I can't "prove" that, because the data isn't there, but it is a completely reasonable guess. At an 8 minute load time it is reasonable to guess there were a lot of people who stopped playing and thus stopped spending because they thought their install was crashed or corrupted, and just silently wandered away. I certainly wouldn't. I've got some games that load more slowly than others but I don't think I've waited multiple minutes since the Commodore 64 era.
Chiming in here as someone who used to play in competitive GTA leagues. I quit playing because of too much time spent in load screens. It was worse than just this slow loading bug: random disconnects that triggered loading again got more and more common over time, too.
The problem was that the JSON parsing code was doing exceptionally stupid things in the first place (like calling scanf), which doesn't matter on small JSON files used in testing but exploded in production once that JSON file was growing to several MBytes. Just dropping in a different JSON parser library was probably enough to fix the problem on R*'s side.
Why is it "exceptionally stupid"? sscanf is basically a slighlty more primitive regex engine than e.g. PCRE and I suspect it would work about as fast (if it weren't for that silly strlen() call) — and there are lexers that are basically just a loop with a match() call in it with
as the pattern or something like that over the input string, and that is not generally considered to be a stupid way to write a lexer. Why would sscanf be?
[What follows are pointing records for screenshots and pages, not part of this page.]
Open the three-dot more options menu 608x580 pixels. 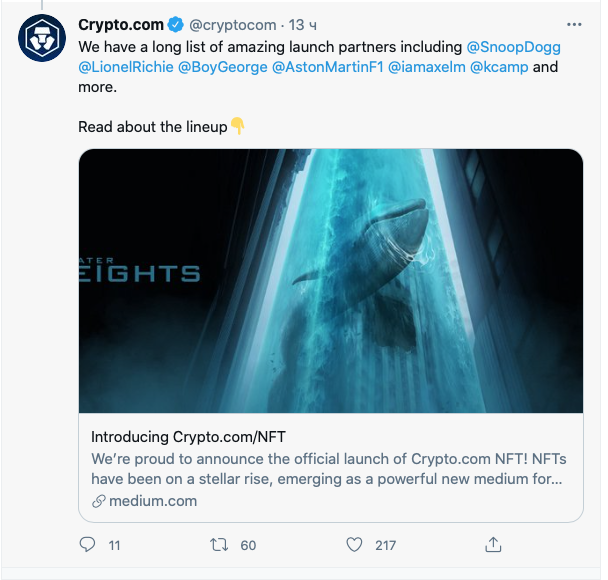click(x=573, y=24)
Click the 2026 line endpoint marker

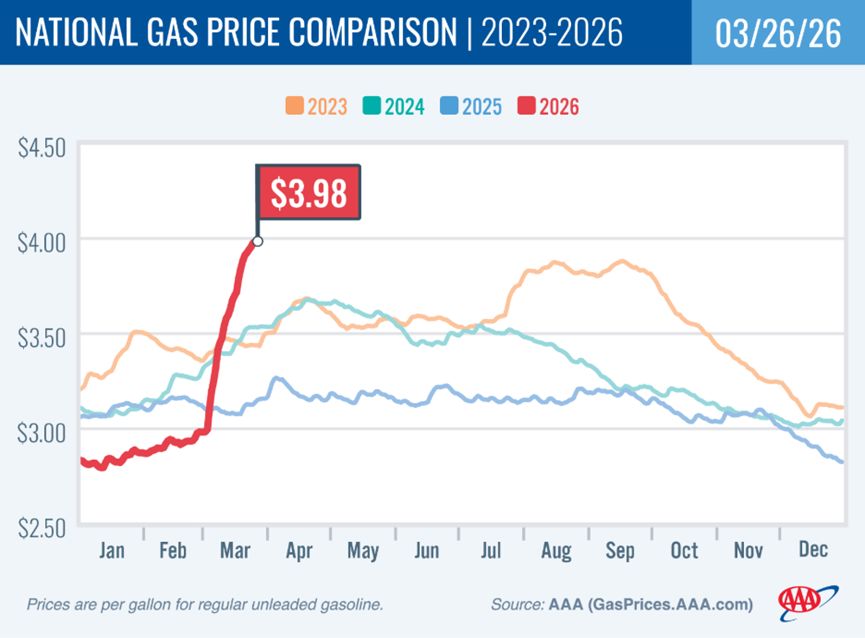[x=258, y=241]
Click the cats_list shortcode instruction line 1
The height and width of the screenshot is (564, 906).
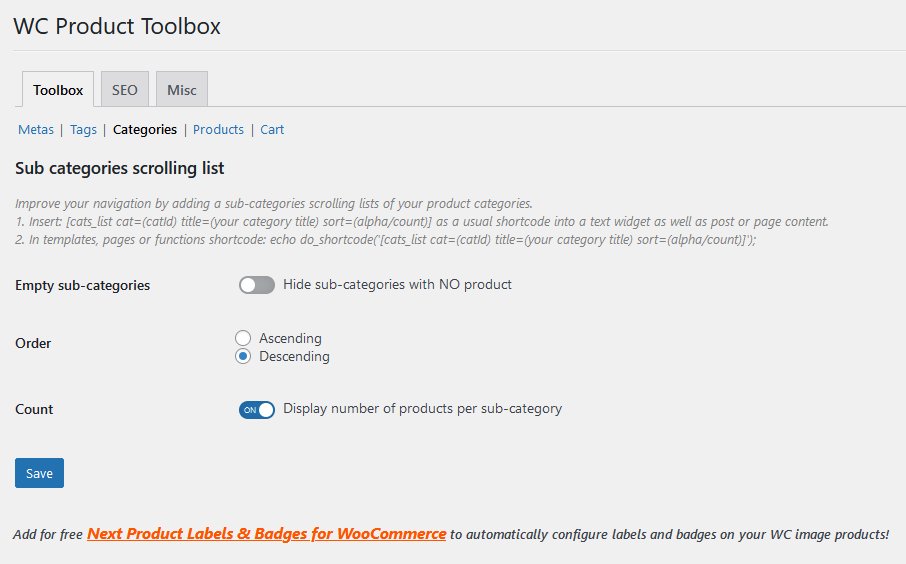(x=422, y=221)
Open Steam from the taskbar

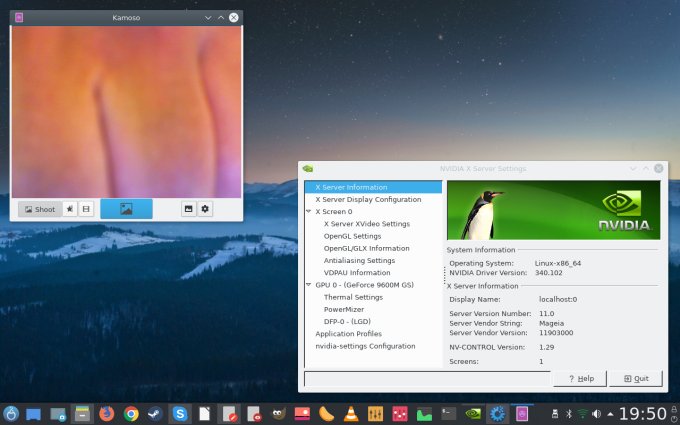[155, 413]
Most of the standard C library implementations, including FreeBSD's libc [0] and glibc [1] have sscanf implemented like that, by calling fscanf on a dummy FILE object (with its size populated by strlen() at every call, no caching).
Of course, there are implementations whose authors thought about that and decided to do the reasonable thing instead, e.g. musl [2] and Plauger's old stdlib [3].
No, the bug is not in Windows. scanf can not cache string length as it can't guarantee x, and x + offset are the same thing, nor can it guarantee the string was unmodified since the last call.
Windows provides _snscanf_s if you want to keep track of the string length yourself instead of having it recompute it each time.
The fix would have nothing to do with caching the string length across multiple calls to sscanf. The fix would be to have sscanf not call strlen on the input string in the first place, and instead only process the input string up to the point where it satisfies the format string or the input string terminates. After all, regular scanf works fine without the length of stdin. As TFA also says:
>To be fair I had no idea most sscanf implementations called strlen so I can’t blame the developer who wrote this. I would assume it just scanned byte by byte and could stop on a NULL.
The author's replacement strlen does the "cache the length across calls" thing only because bolting that on top of the default strlen was easier than doing the lazy parsing thing, since the latter would've required making an actual sscanf implementation to do that from scratch.
scanf a great way to cause a memory over/underun. Dont think so? Go read the docs for the different CRT's out there. None of them really match on what all the % items mean.